→ Work instructions:
The response must consist of the lines below from the one with "Screen dimensions: 640x447" through the one with "Where should I", exactly as they appear and with both ends kept.

---------- Supplied entries

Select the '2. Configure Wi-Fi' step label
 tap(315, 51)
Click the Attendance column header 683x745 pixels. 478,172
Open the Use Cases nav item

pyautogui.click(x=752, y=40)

--------------------
---------- Supplied entries

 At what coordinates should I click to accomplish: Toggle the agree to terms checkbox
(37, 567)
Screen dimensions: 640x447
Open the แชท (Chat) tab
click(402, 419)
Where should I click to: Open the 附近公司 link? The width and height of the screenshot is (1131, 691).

--------------------

→ Task result:
Screen dimensions: 640x447
Open the แชท (Chat) tab
click(402, 419)
Where should I click to: Open the 附近公司 link? The width and height of the screenshot is (1131, 691).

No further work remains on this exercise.